Goal 1: Reproduce the portion of the Transformer notebook code below, starting at "self.emb = nn.Embedding(vocab_size, d_model)" and ending at "self.emb(x) * math.sqrt(d_model)".
Goal 2:
Answer these questions using the Transformer notebook code below.
(a) What value is assigned to d_model?
(b) What dropout rate is set?
(c) In the forward method of the Embedding class, what is the embedding output multiplied by?
Goal 3: Continue the Transformer notebook code below, starting right after its final line.

Document extract:
•••

In [1]:
# Rewrite of https://github.com/harvardnlp/annotated-transformer/blob/master/The%20Annotated%20Transformer.ipynb
# pip install torch matplotlib spacy torchtext seaborn 

In [2]:
import torch, copy, pdb, math
import torch.nn as nn
import torch.nn.functional as F  

In [3]:
N = 1 # number of encoder or decoder stacks 
h = 8 # heards in parallel
d_model = 512 # dimensions 
dropout_rate = 0.1
d_ff = 2048

vocab_size_src  = 51
vocab_size_tgt  = 51

In [4]:
class Embedding(nn.Module):
    def __init__(self, vocab_size):
        super(Embedding, self).__init__() 
        self.emb = nn.Embedding(vocab_size, d_model) # https://pytorch.org/docs/stable/generated/torch.nn.Embedding.html

    def forward(self, x):
        return self.emb(x) * math.sqrt(d_model)

•••

Information shown:
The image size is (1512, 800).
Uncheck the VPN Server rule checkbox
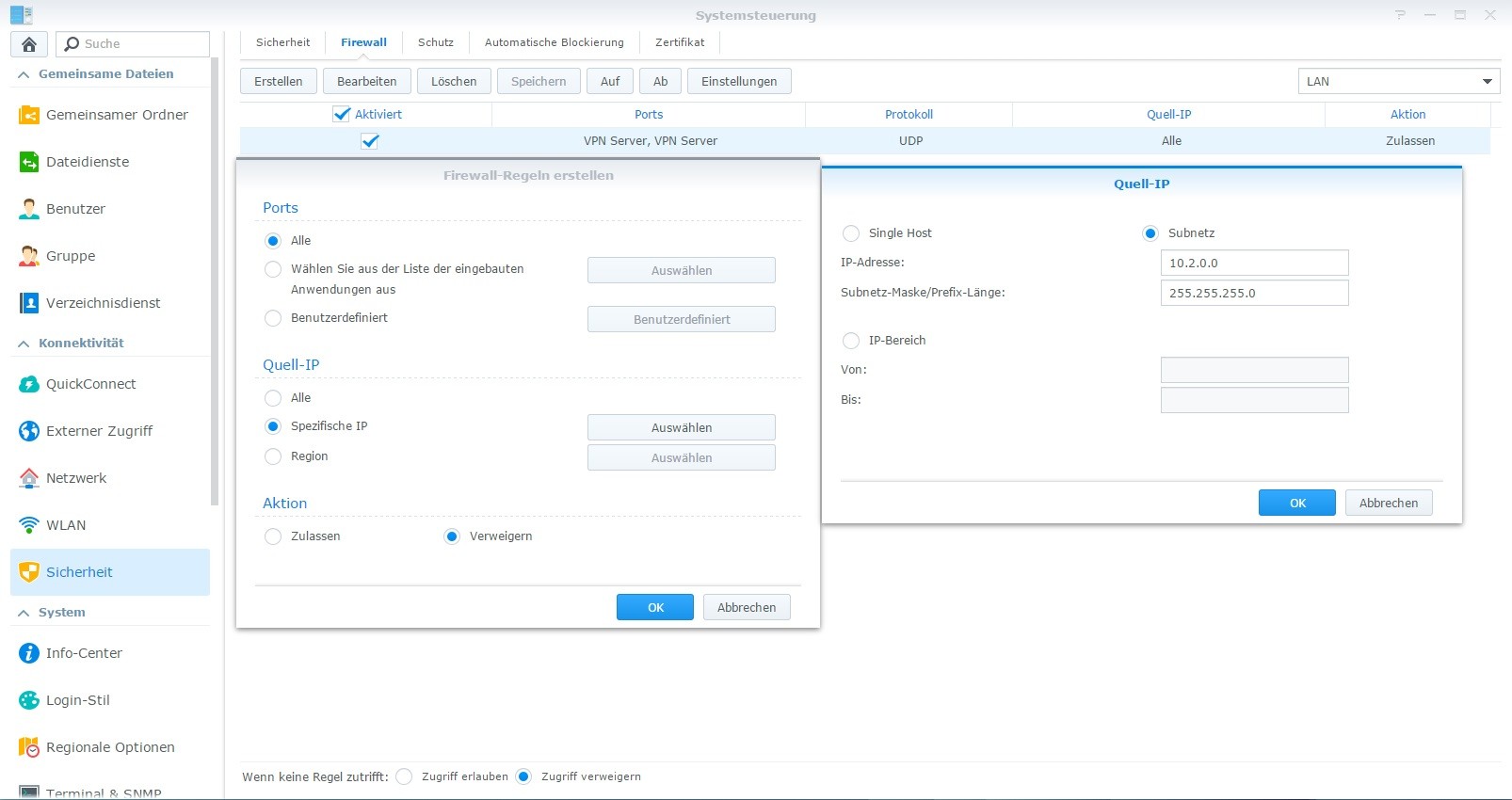pos(370,141)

•••

Exercise answer 1:
self.emb = nn.Embedding(vocab_size, d_model) # https://pytorch.org/docs/stable/generated/torch.nn.Embedding.html

    def forward(self, x):
        return self.emb(x) * math.sqrt(d_model)

Exercise answer 2:
(a) 512
(b) 0.1
(c) math.sqrt(d_model)

Exercise answer 3:
In [5]:
def PositionalEncoding(): 
    # Implement the PE function.
    # Compute the positional encodings once in log space.
    max_len = 999
    position = torch.arange(0, max_len).unsqueeze(1)
    div_term = torch.exp(torch.arange(0, d_model, 2) * -(math.log(10000.0) / d_model))
    pe = torch.zeros(max_len, d_model, requires_grad=False)
    pe[:, 0::2] = torch.sin(position * div_term)
    pe[:, 1::2] = torch.cos(position * div_term)
    return pe.unsqueeze(0) 

In [6]:
class MultiHeadedAttention(nn.Module):
    def __init__(self):
        "Take in model size and number of heads."
        super(MultiHeadedAttention, self).__init__()
        assert d_model % h == 0
        # We assume d_v always equals d_k
        self.d_k     = d_model // h
        self.h       = h
        self.l1      = nn.Linear(d_model, d_model) 
        self.l2      = nn.Linear(d_model, d_model) 
        self.l3      = nn.Linear(d_model, d_model) 
        self.l4      = nn.Linear(d_model, d_model)  
        
    def attention(self, Q, K, V, mask=None):
        "Compute 'Scaled Dot Product Attention'"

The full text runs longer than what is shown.